DATA SUPPLIED Start Marker

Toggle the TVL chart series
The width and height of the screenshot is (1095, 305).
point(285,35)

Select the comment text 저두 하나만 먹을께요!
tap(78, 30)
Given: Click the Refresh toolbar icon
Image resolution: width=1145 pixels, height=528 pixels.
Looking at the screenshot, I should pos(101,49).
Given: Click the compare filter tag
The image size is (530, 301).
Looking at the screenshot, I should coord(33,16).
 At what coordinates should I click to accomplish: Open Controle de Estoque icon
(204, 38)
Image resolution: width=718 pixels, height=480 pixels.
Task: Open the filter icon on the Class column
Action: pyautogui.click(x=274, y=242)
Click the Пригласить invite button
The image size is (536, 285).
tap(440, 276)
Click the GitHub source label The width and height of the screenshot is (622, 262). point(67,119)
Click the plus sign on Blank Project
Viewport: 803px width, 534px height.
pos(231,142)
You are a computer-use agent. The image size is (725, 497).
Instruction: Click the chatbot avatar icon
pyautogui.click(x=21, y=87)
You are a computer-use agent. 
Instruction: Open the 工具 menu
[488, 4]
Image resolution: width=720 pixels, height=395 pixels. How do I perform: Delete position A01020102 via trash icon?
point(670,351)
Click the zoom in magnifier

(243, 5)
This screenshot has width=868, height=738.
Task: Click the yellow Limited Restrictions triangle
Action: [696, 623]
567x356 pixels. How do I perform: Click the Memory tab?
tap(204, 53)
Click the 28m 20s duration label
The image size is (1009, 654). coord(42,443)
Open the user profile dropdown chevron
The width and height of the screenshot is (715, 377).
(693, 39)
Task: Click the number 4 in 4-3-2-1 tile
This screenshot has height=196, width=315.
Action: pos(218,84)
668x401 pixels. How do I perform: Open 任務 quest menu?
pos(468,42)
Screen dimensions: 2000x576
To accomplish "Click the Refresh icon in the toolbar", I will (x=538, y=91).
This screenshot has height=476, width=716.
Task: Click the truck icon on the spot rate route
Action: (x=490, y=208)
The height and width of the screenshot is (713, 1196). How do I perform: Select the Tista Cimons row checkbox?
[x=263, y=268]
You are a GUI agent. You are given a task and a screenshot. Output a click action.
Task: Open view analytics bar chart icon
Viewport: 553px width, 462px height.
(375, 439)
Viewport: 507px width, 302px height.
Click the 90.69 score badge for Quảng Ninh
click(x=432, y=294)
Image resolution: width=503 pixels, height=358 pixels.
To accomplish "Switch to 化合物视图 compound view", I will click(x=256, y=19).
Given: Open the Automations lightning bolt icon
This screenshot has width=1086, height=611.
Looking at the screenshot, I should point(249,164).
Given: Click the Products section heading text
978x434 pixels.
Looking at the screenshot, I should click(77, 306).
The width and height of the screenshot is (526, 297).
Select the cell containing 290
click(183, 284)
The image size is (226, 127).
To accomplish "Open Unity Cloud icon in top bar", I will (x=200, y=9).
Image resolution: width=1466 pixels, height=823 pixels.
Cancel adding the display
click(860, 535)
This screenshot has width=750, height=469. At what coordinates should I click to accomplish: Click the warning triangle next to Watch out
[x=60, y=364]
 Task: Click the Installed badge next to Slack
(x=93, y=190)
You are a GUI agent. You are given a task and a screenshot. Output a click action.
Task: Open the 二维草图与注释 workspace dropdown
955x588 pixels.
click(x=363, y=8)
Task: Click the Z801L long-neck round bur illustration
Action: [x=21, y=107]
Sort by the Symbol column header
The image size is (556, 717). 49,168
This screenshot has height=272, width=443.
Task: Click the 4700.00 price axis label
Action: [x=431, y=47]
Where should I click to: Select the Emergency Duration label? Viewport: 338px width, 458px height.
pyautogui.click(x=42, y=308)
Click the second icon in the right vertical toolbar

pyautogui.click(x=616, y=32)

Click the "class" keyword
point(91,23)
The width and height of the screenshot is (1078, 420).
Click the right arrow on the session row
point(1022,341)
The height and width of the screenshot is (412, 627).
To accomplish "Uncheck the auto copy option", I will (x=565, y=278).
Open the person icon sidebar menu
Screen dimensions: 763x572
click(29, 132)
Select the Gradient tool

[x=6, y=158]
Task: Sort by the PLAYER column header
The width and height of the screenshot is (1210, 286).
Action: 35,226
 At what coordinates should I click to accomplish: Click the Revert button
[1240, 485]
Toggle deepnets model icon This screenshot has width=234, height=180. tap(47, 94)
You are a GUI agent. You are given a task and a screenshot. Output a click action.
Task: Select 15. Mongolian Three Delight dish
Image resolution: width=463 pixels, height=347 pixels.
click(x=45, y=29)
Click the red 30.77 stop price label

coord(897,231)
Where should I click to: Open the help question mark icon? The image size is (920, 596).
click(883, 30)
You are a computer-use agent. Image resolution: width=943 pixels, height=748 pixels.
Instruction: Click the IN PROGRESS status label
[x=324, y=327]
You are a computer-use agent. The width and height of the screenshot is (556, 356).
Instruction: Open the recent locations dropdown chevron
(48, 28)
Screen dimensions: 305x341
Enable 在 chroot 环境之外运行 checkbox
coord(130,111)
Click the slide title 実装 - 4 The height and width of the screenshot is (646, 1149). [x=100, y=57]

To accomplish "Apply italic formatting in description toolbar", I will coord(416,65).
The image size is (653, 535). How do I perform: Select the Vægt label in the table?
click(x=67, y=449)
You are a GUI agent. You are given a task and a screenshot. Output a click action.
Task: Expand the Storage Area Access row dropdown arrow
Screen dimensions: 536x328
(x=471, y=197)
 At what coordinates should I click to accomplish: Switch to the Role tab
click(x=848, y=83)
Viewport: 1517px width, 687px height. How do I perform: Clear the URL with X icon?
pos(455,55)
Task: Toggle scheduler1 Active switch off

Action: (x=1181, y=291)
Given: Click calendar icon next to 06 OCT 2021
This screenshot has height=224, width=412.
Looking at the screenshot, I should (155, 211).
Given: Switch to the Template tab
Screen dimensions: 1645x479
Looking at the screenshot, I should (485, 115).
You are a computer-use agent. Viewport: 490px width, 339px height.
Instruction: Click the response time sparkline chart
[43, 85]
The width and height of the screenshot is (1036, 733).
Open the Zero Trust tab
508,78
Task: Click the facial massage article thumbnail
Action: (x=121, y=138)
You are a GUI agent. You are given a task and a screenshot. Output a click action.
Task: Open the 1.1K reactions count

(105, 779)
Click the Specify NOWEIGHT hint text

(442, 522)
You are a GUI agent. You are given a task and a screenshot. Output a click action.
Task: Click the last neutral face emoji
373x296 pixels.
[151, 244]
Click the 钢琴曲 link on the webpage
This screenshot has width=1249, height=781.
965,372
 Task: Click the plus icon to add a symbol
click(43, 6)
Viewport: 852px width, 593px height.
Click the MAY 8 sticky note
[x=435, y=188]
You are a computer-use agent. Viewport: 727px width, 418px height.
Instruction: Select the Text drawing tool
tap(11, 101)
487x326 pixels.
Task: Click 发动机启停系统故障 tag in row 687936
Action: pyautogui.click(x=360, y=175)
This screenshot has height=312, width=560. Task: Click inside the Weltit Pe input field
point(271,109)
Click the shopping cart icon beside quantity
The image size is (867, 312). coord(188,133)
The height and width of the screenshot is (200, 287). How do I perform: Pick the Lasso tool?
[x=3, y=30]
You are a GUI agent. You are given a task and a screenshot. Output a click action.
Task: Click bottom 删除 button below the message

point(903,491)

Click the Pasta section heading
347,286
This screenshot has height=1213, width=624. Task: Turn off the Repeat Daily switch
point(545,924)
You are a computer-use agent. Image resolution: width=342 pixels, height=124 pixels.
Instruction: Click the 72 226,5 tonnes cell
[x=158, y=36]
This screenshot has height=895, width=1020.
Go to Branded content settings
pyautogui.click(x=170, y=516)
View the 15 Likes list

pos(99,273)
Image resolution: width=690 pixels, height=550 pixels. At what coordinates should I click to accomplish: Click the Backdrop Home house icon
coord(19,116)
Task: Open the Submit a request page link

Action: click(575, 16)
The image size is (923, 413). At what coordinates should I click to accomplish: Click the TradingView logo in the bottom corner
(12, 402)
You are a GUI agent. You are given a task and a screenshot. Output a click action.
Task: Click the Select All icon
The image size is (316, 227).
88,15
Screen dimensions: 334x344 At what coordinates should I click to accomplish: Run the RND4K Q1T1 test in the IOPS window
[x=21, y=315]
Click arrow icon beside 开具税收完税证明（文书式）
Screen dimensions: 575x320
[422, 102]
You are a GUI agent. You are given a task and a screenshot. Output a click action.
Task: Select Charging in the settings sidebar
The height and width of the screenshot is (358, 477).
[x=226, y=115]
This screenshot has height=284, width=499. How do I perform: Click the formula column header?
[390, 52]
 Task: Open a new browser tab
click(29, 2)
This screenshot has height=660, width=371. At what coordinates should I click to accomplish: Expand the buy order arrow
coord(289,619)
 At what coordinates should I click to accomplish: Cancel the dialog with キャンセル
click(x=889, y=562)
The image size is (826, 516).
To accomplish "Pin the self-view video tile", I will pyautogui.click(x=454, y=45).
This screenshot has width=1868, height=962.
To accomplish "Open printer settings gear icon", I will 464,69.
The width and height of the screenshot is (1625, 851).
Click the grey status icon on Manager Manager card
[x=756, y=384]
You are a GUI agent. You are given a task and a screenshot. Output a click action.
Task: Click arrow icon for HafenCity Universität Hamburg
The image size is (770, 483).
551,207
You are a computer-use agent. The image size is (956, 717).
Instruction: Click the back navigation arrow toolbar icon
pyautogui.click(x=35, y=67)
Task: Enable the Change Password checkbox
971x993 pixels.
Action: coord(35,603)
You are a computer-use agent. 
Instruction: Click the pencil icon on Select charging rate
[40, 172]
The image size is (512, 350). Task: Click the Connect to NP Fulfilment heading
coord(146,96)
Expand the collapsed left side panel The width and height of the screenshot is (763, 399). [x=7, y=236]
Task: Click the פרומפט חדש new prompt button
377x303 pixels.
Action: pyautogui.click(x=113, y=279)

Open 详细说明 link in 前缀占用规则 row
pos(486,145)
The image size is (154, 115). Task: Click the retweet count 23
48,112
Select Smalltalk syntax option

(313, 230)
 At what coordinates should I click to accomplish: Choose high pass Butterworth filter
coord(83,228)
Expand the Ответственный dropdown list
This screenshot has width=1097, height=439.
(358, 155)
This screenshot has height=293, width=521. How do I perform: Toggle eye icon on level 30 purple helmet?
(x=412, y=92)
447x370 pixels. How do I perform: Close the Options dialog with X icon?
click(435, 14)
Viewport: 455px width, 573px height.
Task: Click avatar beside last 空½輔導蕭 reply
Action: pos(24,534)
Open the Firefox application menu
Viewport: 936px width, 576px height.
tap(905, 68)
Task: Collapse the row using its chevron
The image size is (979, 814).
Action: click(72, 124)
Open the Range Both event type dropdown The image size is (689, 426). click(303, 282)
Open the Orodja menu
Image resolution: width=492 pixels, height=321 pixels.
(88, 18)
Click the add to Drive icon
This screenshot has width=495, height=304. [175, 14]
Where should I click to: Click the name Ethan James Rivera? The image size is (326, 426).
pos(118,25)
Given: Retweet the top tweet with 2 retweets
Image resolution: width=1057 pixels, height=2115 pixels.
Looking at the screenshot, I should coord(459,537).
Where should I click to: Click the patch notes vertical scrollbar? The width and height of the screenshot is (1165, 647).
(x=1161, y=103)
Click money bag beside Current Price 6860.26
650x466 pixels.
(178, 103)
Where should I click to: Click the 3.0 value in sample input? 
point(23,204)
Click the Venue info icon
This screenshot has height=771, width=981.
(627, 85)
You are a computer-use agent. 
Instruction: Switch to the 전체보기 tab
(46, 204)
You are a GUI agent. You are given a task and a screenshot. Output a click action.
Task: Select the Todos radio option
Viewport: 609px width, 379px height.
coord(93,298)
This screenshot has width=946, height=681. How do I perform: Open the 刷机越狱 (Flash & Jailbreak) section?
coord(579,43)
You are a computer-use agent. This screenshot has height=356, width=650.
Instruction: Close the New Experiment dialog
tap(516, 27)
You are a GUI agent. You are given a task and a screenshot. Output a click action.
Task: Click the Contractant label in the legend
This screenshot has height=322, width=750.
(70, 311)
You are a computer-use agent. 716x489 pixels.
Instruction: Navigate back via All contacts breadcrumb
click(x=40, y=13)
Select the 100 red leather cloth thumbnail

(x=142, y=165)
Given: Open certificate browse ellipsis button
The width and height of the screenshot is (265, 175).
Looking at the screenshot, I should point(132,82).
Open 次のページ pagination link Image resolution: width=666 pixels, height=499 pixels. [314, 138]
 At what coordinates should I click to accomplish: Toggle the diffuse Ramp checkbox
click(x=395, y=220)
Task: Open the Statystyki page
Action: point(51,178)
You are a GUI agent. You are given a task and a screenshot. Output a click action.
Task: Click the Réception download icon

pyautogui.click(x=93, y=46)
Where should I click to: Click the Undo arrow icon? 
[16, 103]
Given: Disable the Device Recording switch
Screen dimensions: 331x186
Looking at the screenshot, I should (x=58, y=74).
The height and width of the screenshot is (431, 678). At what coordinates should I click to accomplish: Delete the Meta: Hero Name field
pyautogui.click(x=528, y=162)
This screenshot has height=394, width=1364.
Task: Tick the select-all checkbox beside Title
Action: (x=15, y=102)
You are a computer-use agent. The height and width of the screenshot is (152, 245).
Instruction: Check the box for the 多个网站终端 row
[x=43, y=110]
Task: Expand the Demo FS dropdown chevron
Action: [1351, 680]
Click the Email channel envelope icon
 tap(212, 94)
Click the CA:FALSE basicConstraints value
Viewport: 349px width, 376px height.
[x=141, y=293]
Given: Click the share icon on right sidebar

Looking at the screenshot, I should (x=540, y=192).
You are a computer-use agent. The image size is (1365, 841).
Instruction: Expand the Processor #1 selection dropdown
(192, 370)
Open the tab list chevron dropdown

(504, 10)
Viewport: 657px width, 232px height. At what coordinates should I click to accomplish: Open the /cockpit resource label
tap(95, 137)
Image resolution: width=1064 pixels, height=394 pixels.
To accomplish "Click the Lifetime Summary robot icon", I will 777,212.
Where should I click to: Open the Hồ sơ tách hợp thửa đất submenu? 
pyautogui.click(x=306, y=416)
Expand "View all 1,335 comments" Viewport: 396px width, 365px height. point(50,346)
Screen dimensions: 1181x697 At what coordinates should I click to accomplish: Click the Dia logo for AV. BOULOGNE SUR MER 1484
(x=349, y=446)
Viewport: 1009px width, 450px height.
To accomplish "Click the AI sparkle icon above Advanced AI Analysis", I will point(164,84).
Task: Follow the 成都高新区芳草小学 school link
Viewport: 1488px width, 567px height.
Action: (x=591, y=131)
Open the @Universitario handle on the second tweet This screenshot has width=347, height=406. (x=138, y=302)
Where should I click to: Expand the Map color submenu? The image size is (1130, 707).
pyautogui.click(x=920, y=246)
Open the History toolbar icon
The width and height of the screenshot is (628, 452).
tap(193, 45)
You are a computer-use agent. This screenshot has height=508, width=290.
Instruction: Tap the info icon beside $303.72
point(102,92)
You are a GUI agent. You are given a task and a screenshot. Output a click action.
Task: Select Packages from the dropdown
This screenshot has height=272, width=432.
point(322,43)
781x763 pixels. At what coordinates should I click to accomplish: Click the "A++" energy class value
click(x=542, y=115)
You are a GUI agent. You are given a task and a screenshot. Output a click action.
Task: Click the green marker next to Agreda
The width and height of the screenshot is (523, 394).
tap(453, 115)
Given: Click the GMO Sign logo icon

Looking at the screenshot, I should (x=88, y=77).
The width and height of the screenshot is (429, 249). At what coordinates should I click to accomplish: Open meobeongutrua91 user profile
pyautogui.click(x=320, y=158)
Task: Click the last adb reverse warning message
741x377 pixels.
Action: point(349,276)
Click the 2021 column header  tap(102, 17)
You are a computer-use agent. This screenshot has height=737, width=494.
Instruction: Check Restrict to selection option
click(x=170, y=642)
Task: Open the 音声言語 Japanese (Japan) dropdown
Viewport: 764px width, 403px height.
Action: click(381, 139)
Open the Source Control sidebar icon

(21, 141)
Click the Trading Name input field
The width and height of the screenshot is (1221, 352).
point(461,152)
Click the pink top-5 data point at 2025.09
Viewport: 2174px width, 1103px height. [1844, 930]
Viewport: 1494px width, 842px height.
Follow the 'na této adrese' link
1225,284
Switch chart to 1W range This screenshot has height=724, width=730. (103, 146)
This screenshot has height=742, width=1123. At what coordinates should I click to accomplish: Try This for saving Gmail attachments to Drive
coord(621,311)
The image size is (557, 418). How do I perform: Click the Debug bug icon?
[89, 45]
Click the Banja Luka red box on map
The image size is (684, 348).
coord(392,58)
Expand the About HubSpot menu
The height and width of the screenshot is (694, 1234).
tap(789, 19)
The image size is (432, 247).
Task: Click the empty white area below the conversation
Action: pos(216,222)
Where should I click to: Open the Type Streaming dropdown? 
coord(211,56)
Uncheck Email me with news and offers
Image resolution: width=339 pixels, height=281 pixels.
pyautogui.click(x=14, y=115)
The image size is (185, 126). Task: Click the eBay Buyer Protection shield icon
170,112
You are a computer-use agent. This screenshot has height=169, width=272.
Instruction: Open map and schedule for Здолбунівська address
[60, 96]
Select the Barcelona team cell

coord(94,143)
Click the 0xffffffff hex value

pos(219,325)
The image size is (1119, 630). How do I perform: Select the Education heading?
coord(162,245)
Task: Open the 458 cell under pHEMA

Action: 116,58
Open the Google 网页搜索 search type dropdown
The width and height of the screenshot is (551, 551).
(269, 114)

DATA SUPPLIED End Marker

• _EXERCISE_: Find "This screenshot has height=284, width=499." in the entries above and copy that whole line exactly, then each line after it through the line that contains "The image size is (826, 516).".

• _EXERCISE ANSWER_:
This screenshot has height=284, width=499. How do I perform: Click the formula column header?
[390, 52]
 Task: Open a new browser tab
click(29, 2)
This screenshot has height=660, width=371. At what coordinates should I click to accomplish: Expand the buy order arrow
coord(289,619)
 At what coordinates should I click to accomplish: Cancel the dialog with キャンセル
click(x=889, y=562)
The image size is (826, 516).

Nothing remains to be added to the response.